Aim of the exercise: Print exactly the lines from the one containing "Given: Tap the Calendar icon in bottom bar" through the last line of the records below, both included, and nothing else; omit any pictures.

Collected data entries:
== Segment start ==

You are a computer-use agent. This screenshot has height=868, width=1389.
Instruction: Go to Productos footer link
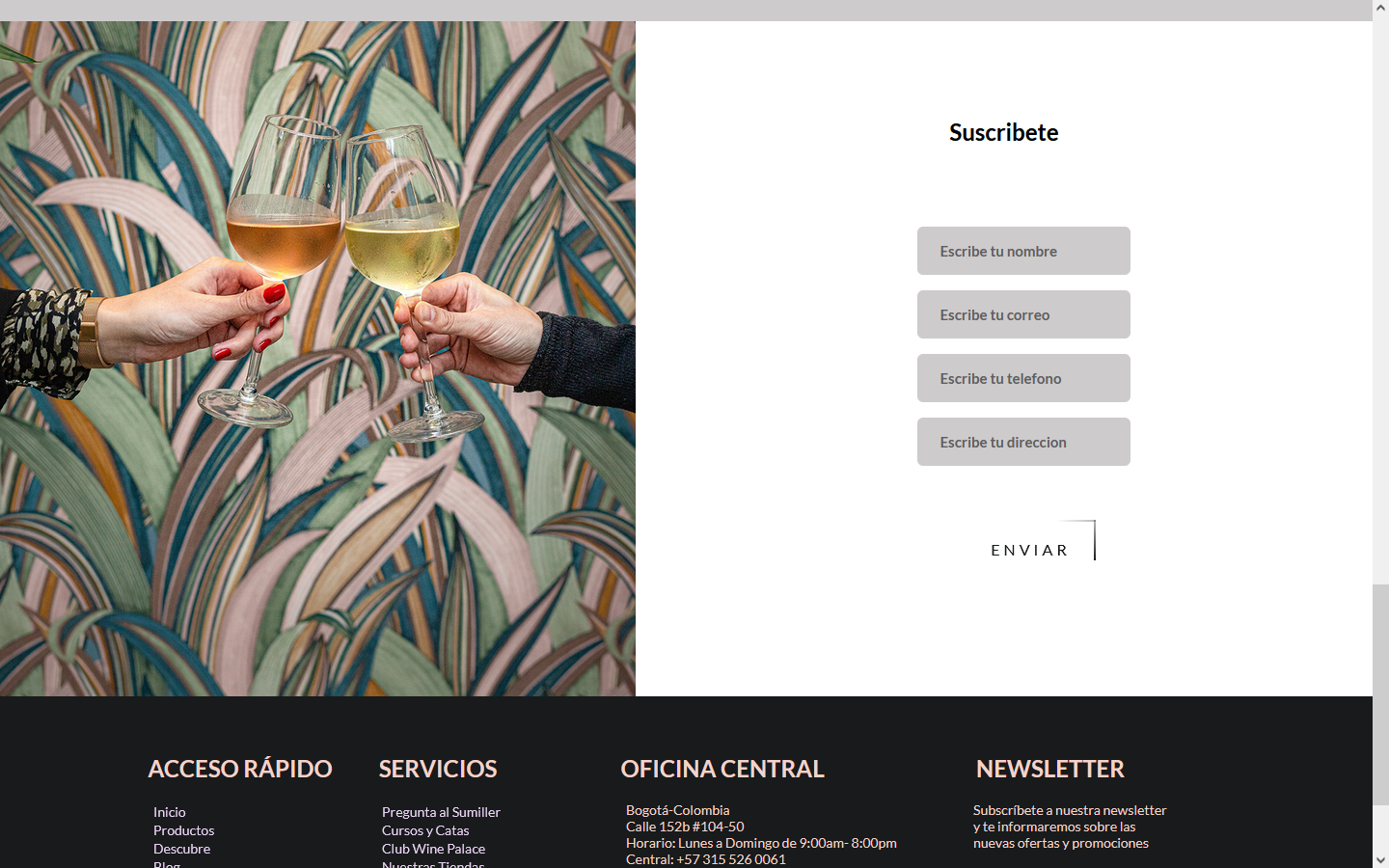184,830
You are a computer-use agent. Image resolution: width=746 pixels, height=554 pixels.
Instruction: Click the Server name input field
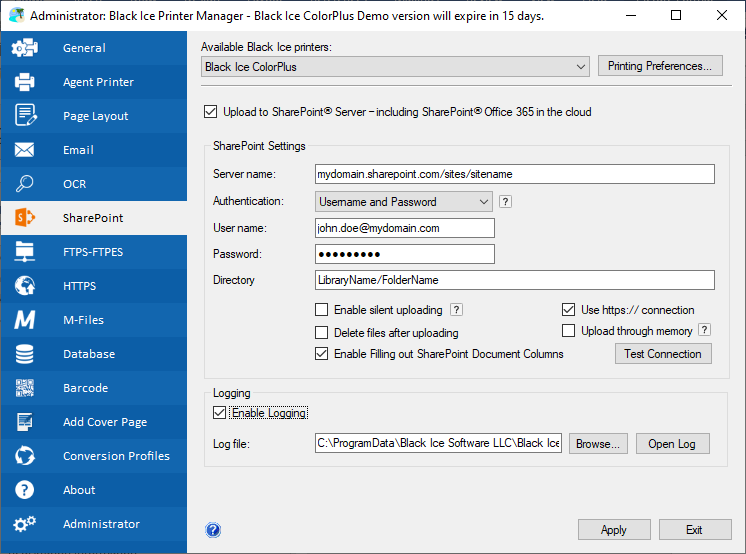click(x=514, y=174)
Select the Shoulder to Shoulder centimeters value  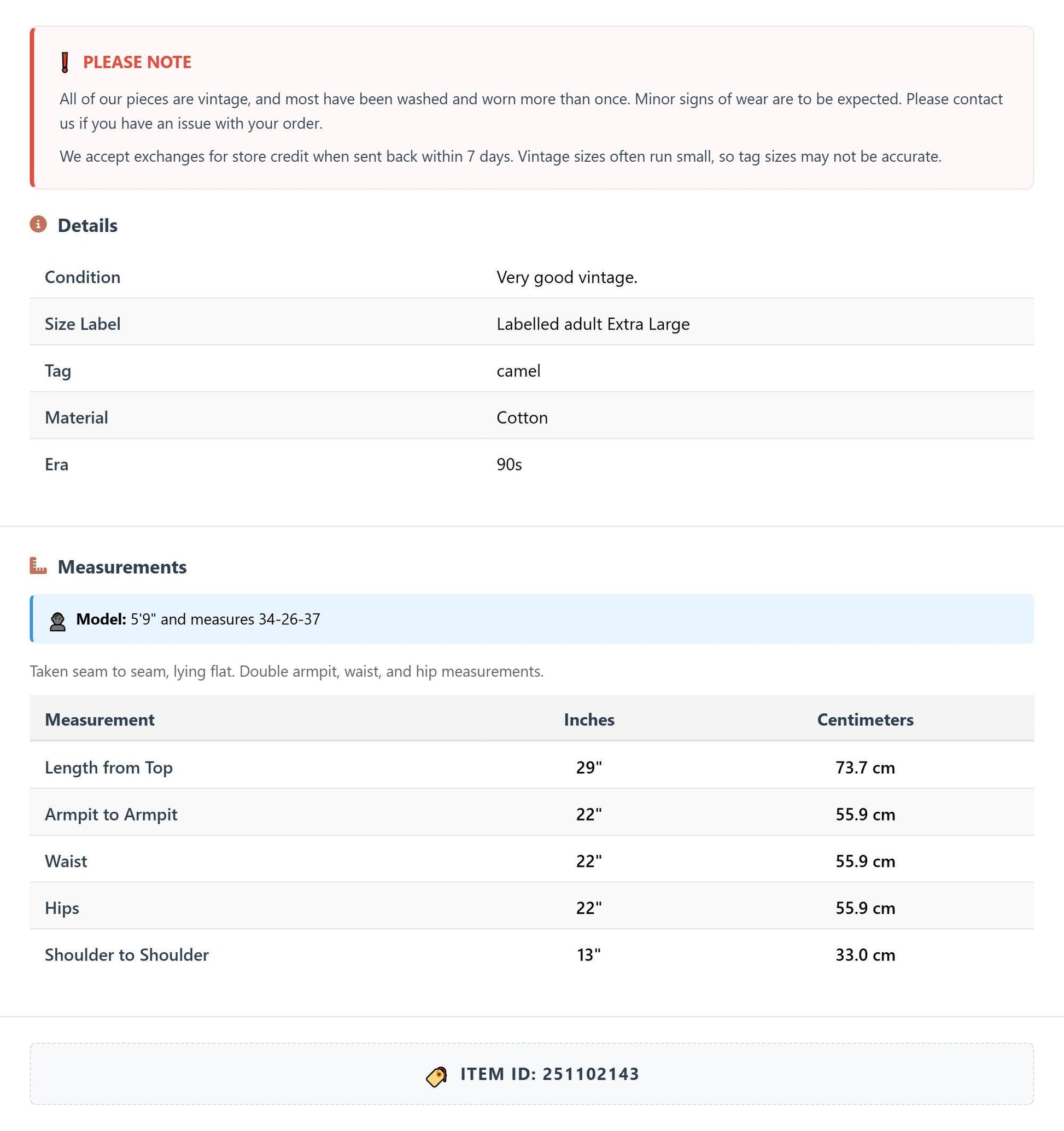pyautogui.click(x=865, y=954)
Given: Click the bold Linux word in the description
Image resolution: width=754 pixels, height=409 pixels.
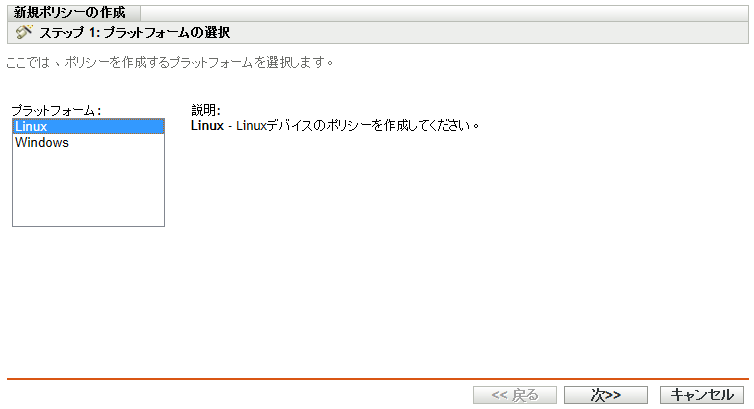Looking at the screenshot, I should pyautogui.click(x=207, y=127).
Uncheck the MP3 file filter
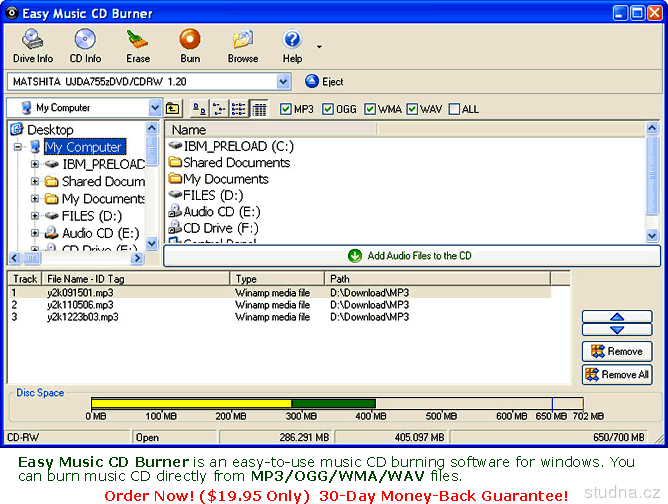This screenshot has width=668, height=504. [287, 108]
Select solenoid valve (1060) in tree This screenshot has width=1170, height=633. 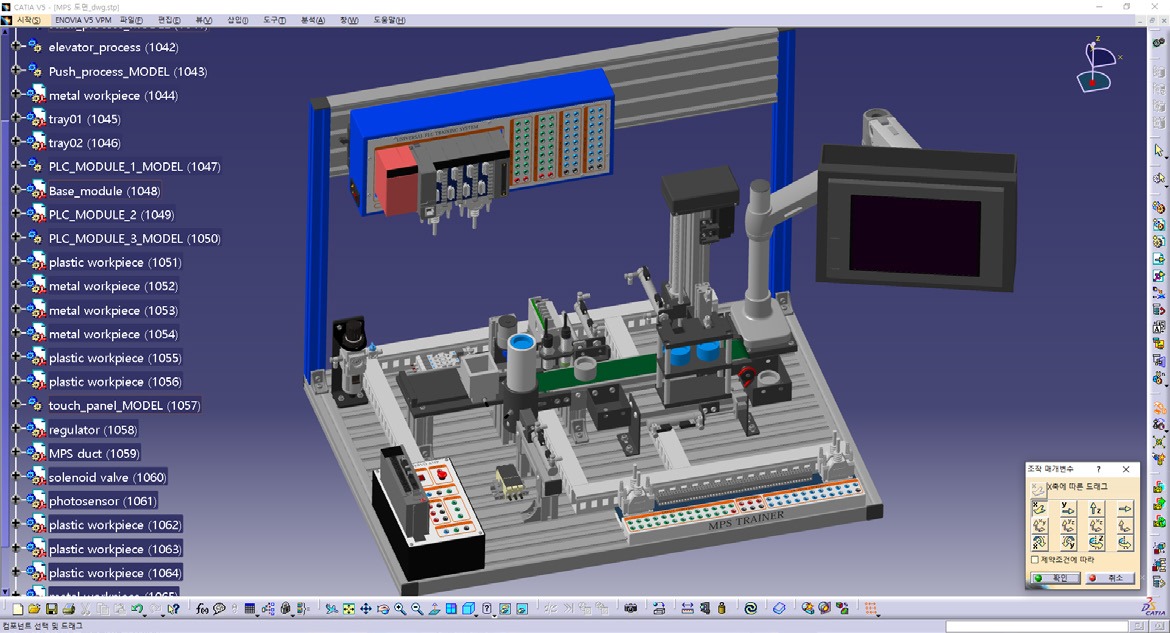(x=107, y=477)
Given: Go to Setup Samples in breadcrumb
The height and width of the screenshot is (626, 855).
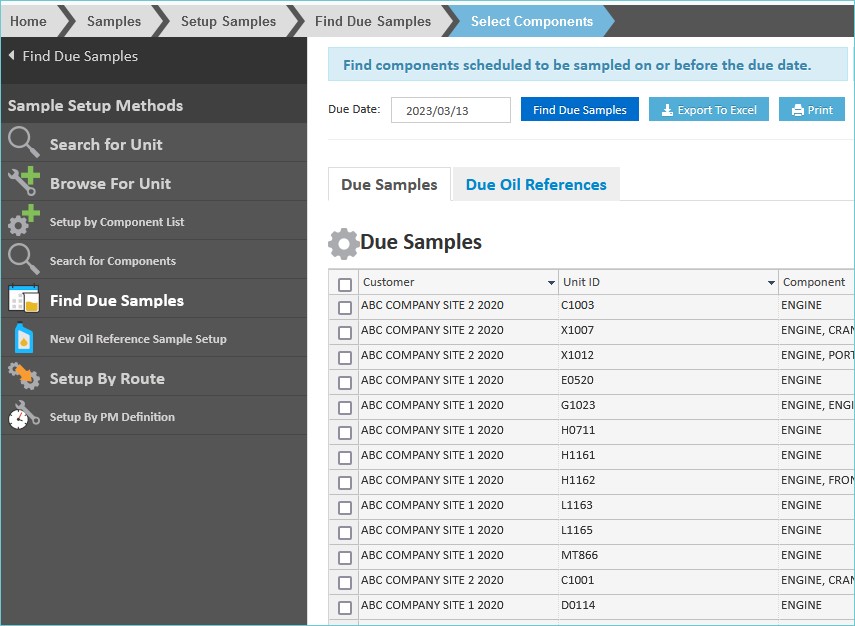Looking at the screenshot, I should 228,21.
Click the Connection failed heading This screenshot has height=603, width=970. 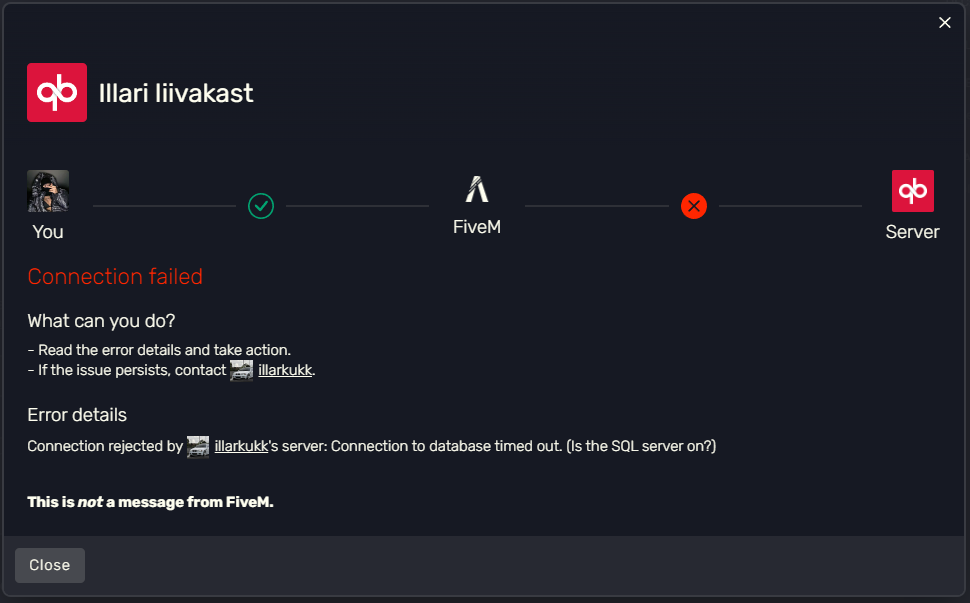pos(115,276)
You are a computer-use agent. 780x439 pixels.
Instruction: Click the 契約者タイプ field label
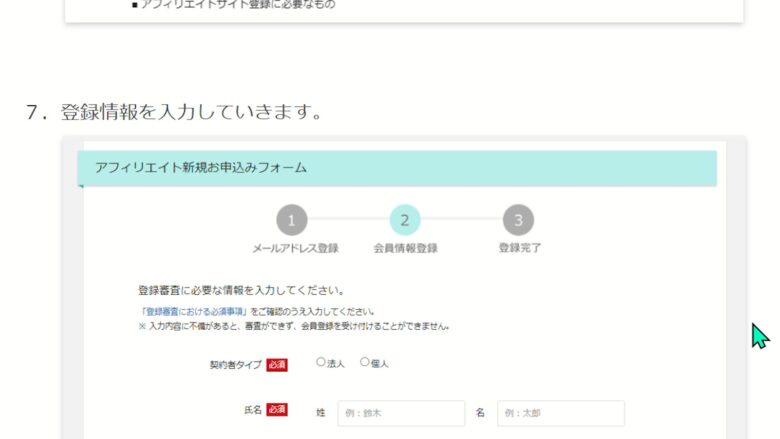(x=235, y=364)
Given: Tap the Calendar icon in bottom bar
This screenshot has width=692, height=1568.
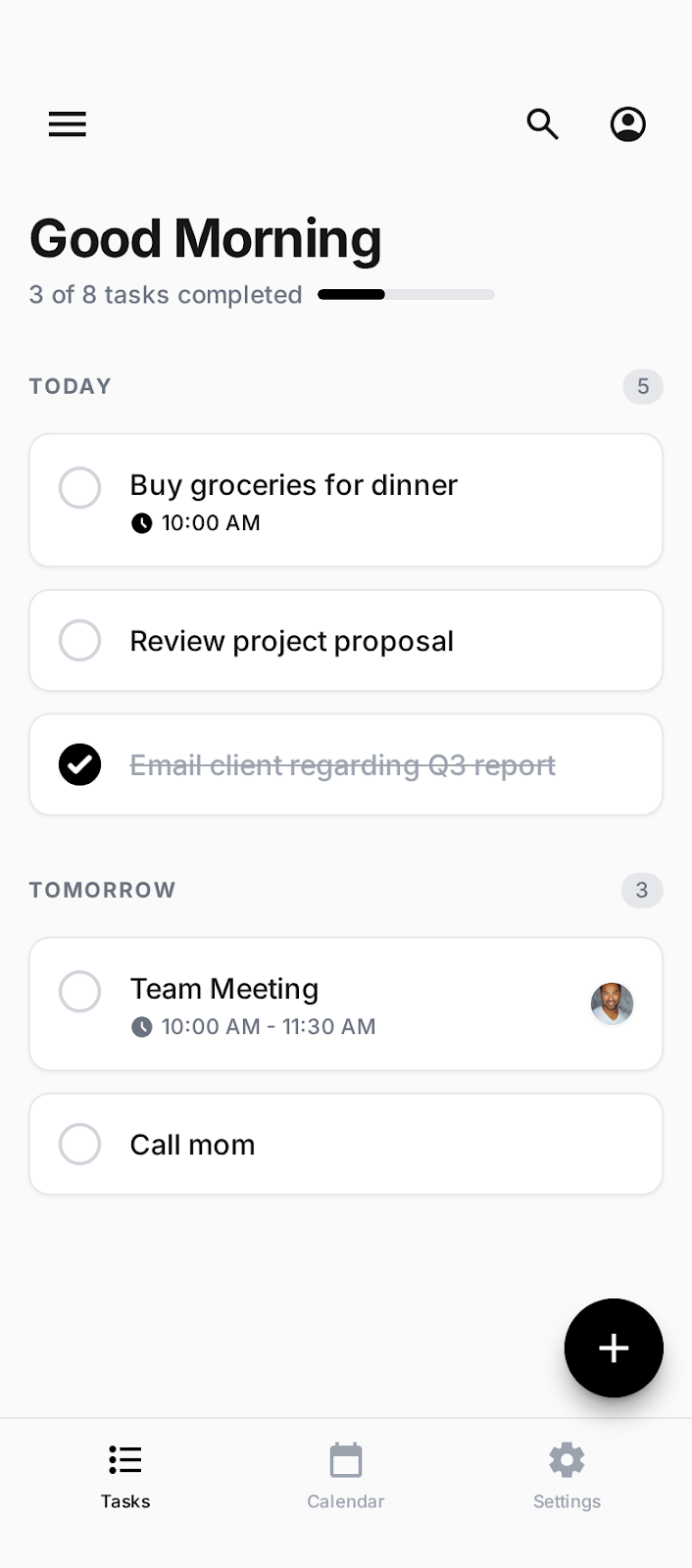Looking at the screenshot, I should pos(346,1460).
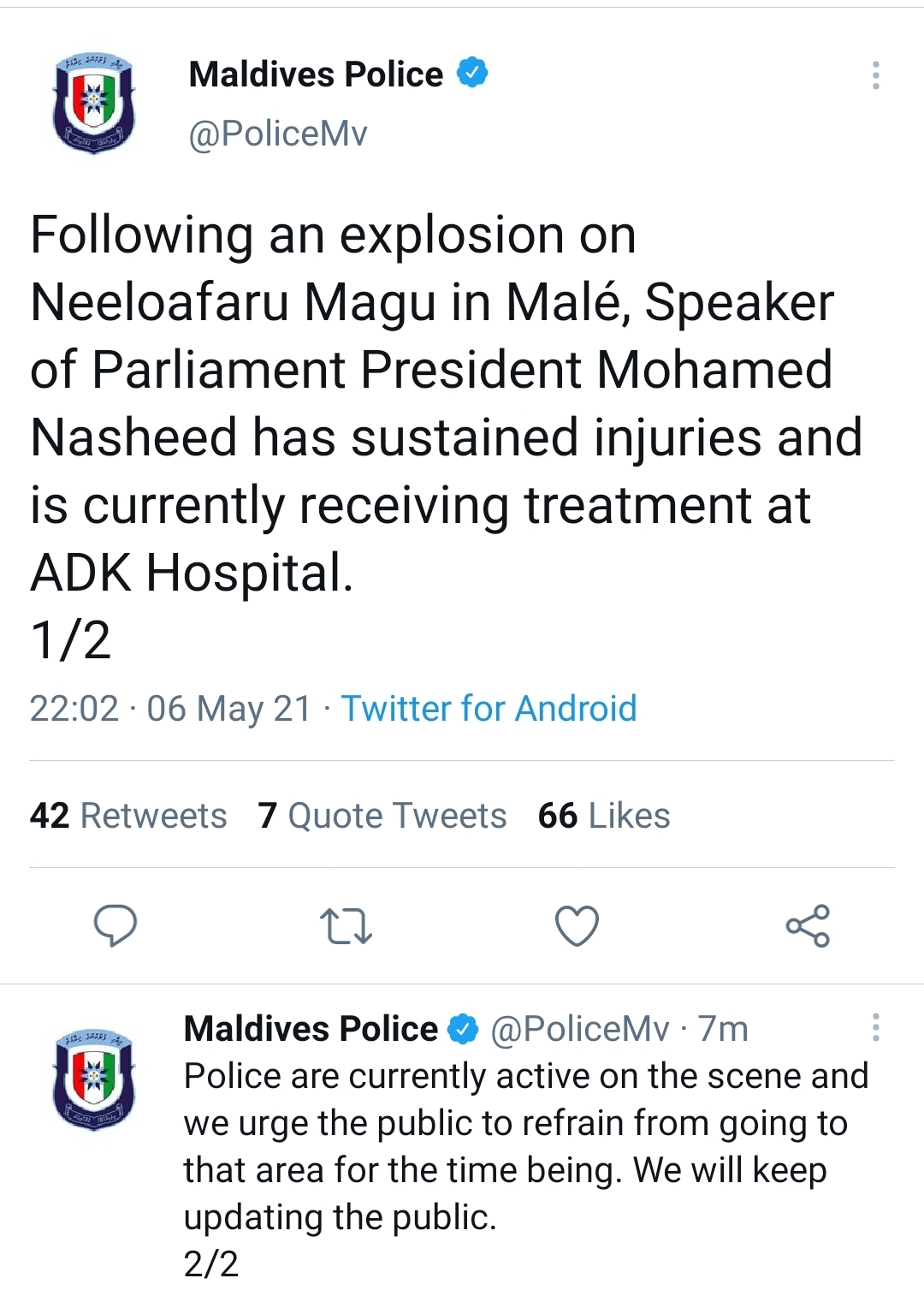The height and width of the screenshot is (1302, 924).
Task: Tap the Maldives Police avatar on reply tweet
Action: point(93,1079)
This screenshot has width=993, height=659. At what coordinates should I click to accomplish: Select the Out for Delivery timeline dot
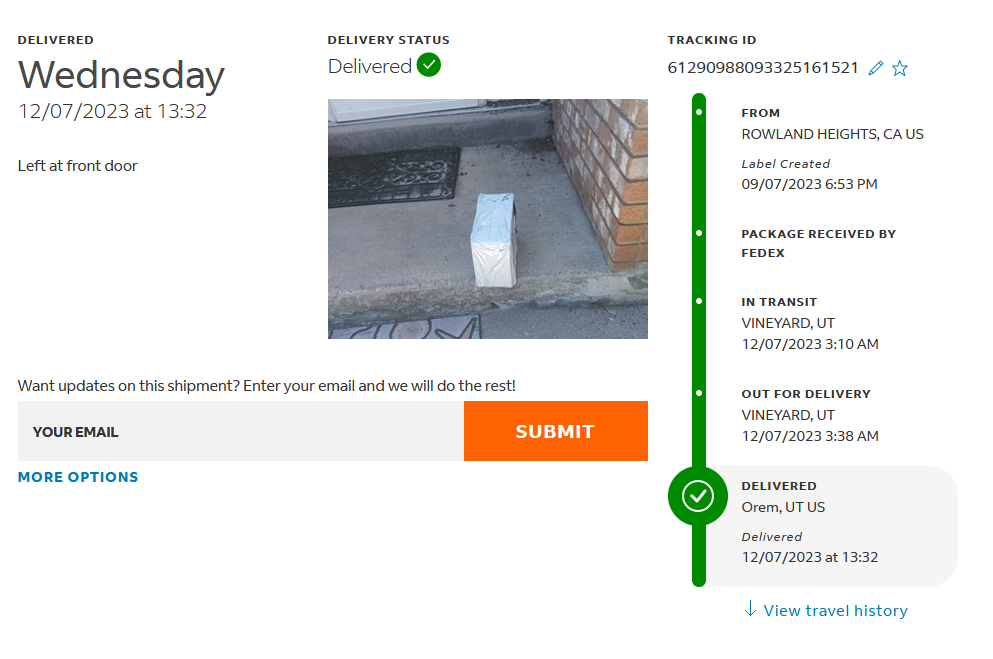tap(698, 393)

== Segment end ==

Your response:
Given: Tap the Calendar icon in bottom bar
This screenshot has width=692, height=1568.
Looking at the screenshot, I should pos(346,1460).
The height and width of the screenshot is (1302, 924).
Task: Tap the Maldives Police avatar on reply tweet
Action: point(93,1079)
This screenshot has width=993, height=659. At what coordinates should I click to accomplish: Select the Out for Delivery timeline dot
tap(698, 393)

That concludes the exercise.